● **About this exercise**: Before doing anything else, copy the entries below exactly.

● **Data supplied**:
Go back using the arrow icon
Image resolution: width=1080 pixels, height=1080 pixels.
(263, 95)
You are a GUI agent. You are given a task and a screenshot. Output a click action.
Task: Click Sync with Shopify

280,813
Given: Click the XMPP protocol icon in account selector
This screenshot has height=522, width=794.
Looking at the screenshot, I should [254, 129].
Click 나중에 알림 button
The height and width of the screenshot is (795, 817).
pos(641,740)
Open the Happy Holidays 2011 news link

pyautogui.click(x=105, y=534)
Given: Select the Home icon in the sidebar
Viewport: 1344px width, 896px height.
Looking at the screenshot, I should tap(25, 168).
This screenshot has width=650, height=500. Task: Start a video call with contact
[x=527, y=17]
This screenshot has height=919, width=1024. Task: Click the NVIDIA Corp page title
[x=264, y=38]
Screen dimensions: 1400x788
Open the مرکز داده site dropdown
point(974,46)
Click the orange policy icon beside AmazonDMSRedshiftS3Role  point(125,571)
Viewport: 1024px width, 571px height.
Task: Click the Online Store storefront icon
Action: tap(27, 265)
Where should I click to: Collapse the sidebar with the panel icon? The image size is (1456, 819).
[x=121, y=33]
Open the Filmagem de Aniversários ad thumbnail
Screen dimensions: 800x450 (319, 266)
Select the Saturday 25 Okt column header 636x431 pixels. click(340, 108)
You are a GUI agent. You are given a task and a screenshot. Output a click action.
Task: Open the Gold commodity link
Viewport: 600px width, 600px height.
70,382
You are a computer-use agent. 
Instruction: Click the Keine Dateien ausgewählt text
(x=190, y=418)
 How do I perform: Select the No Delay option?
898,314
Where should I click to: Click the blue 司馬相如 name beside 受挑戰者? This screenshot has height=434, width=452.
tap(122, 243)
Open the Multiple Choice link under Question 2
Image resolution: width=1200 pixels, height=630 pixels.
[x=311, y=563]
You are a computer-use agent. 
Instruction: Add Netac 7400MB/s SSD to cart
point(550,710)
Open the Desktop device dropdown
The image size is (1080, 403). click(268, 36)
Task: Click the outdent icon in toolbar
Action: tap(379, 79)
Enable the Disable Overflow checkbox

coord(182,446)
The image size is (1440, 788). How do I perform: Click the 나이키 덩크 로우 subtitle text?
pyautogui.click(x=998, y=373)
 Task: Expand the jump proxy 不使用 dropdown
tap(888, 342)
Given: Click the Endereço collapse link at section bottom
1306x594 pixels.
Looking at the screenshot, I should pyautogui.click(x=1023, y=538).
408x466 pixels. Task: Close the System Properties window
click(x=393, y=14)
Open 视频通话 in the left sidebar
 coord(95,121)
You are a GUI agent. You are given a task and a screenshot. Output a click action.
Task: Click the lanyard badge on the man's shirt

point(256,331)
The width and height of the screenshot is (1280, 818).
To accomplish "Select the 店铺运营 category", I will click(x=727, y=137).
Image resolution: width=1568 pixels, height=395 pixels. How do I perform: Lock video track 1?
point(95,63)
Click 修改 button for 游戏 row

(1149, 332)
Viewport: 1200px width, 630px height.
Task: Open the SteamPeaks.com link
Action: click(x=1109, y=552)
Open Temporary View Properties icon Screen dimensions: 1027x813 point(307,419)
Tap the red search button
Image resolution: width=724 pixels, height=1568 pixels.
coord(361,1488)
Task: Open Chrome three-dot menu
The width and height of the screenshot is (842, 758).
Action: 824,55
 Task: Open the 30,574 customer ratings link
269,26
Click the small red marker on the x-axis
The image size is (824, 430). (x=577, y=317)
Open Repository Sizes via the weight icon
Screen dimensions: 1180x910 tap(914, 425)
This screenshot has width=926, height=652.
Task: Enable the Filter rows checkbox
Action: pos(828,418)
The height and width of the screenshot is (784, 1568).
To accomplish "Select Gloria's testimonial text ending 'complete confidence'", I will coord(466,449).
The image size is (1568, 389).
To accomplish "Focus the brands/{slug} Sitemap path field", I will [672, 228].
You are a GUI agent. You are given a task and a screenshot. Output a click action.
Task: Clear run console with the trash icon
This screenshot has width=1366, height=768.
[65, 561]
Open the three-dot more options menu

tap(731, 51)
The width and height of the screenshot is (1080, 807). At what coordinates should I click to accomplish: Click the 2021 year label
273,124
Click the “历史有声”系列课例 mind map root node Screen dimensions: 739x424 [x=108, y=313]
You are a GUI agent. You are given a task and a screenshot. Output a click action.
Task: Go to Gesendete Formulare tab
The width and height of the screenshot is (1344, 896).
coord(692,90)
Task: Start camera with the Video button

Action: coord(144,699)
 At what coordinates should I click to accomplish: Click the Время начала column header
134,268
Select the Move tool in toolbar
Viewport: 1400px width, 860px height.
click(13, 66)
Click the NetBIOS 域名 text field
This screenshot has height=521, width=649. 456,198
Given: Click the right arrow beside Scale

● **Response**:
Go back using the arrow icon
Image resolution: width=1080 pixels, height=1080 pixels.
(263, 95)
You are a GUI agent. You are given a task and a screenshot. Output a click action.
Task: Click Sync with Shopify

280,813
Given: Click the XMPP protocol icon in account selector
This screenshot has height=522, width=794.
Looking at the screenshot, I should [254, 129].
Click 나중에 알림 button
The height and width of the screenshot is (795, 817).
pos(641,740)
Open the Happy Holidays 2011 news link

pyautogui.click(x=105, y=534)
Given: Select the Home icon in the sidebar
Viewport: 1344px width, 896px height.
Looking at the screenshot, I should tap(25, 168).
This screenshot has width=650, height=500. Task: Start a video call with contact
[x=527, y=17]
This screenshot has height=919, width=1024. Task: Click the NVIDIA Corp page title
[x=264, y=38]
Screen dimensions: 1400x788
Open the مرکز داده site dropdown
point(974,46)
Click the orange policy icon beside AmazonDMSRedshiftS3Role  point(125,571)
Viewport: 1024px width, 571px height.
Task: Click the Online Store storefront icon
Action: tap(27, 265)
Where should I click to: Collapse the sidebar with the panel icon? The image size is (1456, 819).
[x=121, y=33]
Open the Filmagem de Aniversários ad thumbnail
Screen dimensions: 800x450 (319, 266)
Select the Saturday 25 Okt column header 636x431 pixels. click(340, 108)
You are a GUI agent. You are given a task and a screenshot. Output a click action.
Task: Open the Gold commodity link
Viewport: 600px width, 600px height.
70,382
You are a computer-use agent. 
Instruction: Click the Keine Dateien ausgewählt text
(x=190, y=418)
 How do I perform: Select the No Delay option?
898,314
Where should I click to: Click the blue 司馬相如 name beside 受挑戰者? This screenshot has height=434, width=452.
tap(122, 243)
Open the Multiple Choice link under Question 2
Image resolution: width=1200 pixels, height=630 pixels.
[x=311, y=563]
You are a computer-use agent. 
Instruction: Add Netac 7400MB/s SSD to cart
point(550,710)
Open the Desktop device dropdown
The image size is (1080, 403). click(268, 36)
Task: Click the outdent icon in toolbar
Action: tap(379, 79)
Enable the Disable Overflow checkbox

coord(182,446)
The image size is (1440, 788). How do I perform: Click the 나이키 덩크 로우 subtitle text?
pyautogui.click(x=998, y=373)
 Task: Expand the jump proxy 不使用 dropdown
tap(888, 342)
Given: Click the Endereço collapse link at section bottom
1306x594 pixels.
Looking at the screenshot, I should pyautogui.click(x=1023, y=538).
408x466 pixels. Task: Close the System Properties window
click(x=393, y=14)
Open 视频通话 in the left sidebar
 coord(95,121)
You are a GUI agent. You are given a task and a screenshot. Output a click action.
Task: Click the lanyard badge on the man's shirt

point(256,331)
The width and height of the screenshot is (1280, 818).
To accomplish "Select the 店铺运营 category", I will click(x=727, y=137).
Image resolution: width=1568 pixels, height=395 pixels. How do I perform: Lock video track 1?
point(95,63)
Click 修改 button for 游戏 row

(1149, 332)
Viewport: 1200px width, 630px height.
Task: Open the SteamPeaks.com link
Action: click(x=1109, y=552)
Open Temporary View Properties icon Screen dimensions: 1027x813 point(307,419)
Tap the red search button
Image resolution: width=724 pixels, height=1568 pixels.
coord(361,1488)
Task: Open Chrome three-dot menu
The width and height of the screenshot is (842, 758).
Action: 824,55
 Task: Open the 30,574 customer ratings link
269,26
Click the small red marker on the x-axis
The image size is (824, 430). (x=577, y=317)
Open Repository Sizes via the weight icon
Screen dimensions: 1180x910 tap(914, 425)
This screenshot has width=926, height=652.
Task: Enable the Filter rows checkbox
Action: pos(828,418)
The height and width of the screenshot is (784, 1568).
To accomplish "Select Gloria's testimonial text ending 'complete confidence'", I will coord(466,449).
The image size is (1568, 389).
To accomplish "Focus the brands/{slug} Sitemap path field", I will [672, 228].
You are a GUI agent. You are given a task and a screenshot. Output a click action.
Task: Clear run console with the trash icon
This screenshot has width=1366, height=768.
[65, 561]
Open the three-dot more options menu

tap(731, 51)
The width and height of the screenshot is (1080, 807). At what coordinates should I click to accomplish: Click the 2021 year label
273,124
Click the “历史有声”系列课例 mind map root node Screen dimensions: 739x424 [x=108, y=313]
You are a GUI agent. You are given a task and a screenshot. Output a click action.
Task: Go to Gesendete Formulare tab
The width and height of the screenshot is (1344, 896).
coord(692,90)
Task: Start camera with the Video button

Action: coord(144,699)
 At what coordinates should I click to accomplish: Click the Время начала column header
134,268
Select the Move tool in toolbar
Viewport: 1400px width, 860px height.
click(13, 66)
Click the NetBIOS 域名 text field
This screenshot has height=521, width=649. 456,198
Given: Click the right arrow beside Scale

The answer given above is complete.